Marine Maj. Gen. Joseph F. Weber told the American Forces Press Service the year already has begun with "a capstone event" - Iraq's successful Jan. 30 national elections.
The elections, he said, gave the coalition here much-needed verification that their service in Iraq hasn't been in vain. "The coalition needed that, to see that all our efforts, all our suffering, all our sacrifices made by the coalition forces, the U.S. forces, and all those people contributing over here was worth something," he said.
The next capstone event, Weber said, will be the seating of Iraq's new government and the "passing of the baton in the counterinsurgency fight from the coalition forces to the Iraqi security forces."
The Iraqis' and coalition's vision for Iraq's security forces "is becoming a reality," he said, as they grow in numbers and capabilities so they are able "to take over this counterinsurgency fight and provide for the security of their own people."
Iraq's security forces "are earning their spurs," demonstrating tenacity as they face insurgents and gaining confidence as they do so, Weber said at the Multinational Force Iraq's Camp Victory headquarters.
"You just drive up and down Route Irish between here and the embassy and you can see them in uniform. They are squared away, they have their gear, they are very professional in what they are doing," he said. "And as that capacity builds and spreads, the people are going to gain confidence in their own security forces."
During the months ahead, the coalition will focus increasingly on "partnering, mentoring, teaching and building up the capability of these forces" so they have the experience their new roles require.

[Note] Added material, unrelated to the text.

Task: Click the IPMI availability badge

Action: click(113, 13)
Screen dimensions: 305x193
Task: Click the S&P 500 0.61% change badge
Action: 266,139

While acknowledging that the readiness of the Iraqi security forces to take on the mission is the coalition's "ticket out of here," Weber stressed that it's important not to make the transition too quickly.
"We have a lot of time and money and sweat and blood and tears invested over here," he said. "And ... as we work with the Iraqis and the government and the security forces, we need to be cautious about taking our hand off the bicycle seat way too soon."
As the Iraqis move forward, and particularly as they form their new government, Weber said it's important to keep in mind how quickly they're progressing. After gaining independence, the United States didn't get a constitution until 11 years later, he pointed out.
In contrast, he said, the Iraqis are striving to "have two or three elections, seat a government, write a constitution, have a referendum, vote on it, then have another election" -- all within a two-year timeframe, he said.
"We as Americans want to come in here and do things very quickly and fix things and apply money and resources to it," he said. "We want to fix it and leave, and it's very difficult to do that."
Weber said confidence in Iraq's potential as a free, democratic and economically strong country appears to be growing as progress continues - in the government, the security forces and the reconstruction programs under way.
"With all that accomplished here, I'm confidently optimistic about Iraq's future," he said.